A renewed data summary page is available for users to check out the annotation and data available for each organism in the TDR Targets database. Additionally, users can access to pathogen specific pages where orphan plots and whole-genome druggability ranking plots will be shown (along with the available data for that pathogen). Plots are interactive and can be used to browse for interesting drugs or targets.
The new data, interface and functionality of TDR6 provides users with improved navigation and visualization of targets and compounds 2.
The current network model connects targets through affiliation of entities (proteins) to annotation concepts (Pfam domains, Ortholog groups). These have been selected based on their wide coverage and relative ease of calculation. Complementing these concepts with other important criteria for drug target validation (essentiality, expression in relevant life cycle stages) can be done by users with the tools and functionality provided by TDR6. In the future these can be built into the underlying network model itself, at least for some organisms amenable to genome-wide experimental assessment.

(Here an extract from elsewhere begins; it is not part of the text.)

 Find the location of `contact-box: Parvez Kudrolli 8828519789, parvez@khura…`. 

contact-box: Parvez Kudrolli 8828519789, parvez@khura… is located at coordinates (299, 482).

Several key improvements are necessary to keep TDR Targets relevant for the community of scientists working on tropical diseases. Integration of natural metabolites, and connecting these small molecules to other bioactive compounds through shared substructures or by chemical similarity will be a major focus in the future. This will allow navigating the drug-targets graph using the concepts of biochemical reactions also, which naturally connect non-orthologous enzymes through their shared substrates/products and cofactors.
There is still a large curation gap that needs to be filled. Many bioactive compounds have been tested by the community of researchers working in Neglected Tropical Diseases. Yet many of these assays and outcomes are reported in journals outside the mainstream Medicinal Chemistry journals and thus are missed by large curation efforts such as the one led by ChEMBL. Curation and integration of these missing data (including negative data!) should be a priority for the community, as it would save valuable time and resources.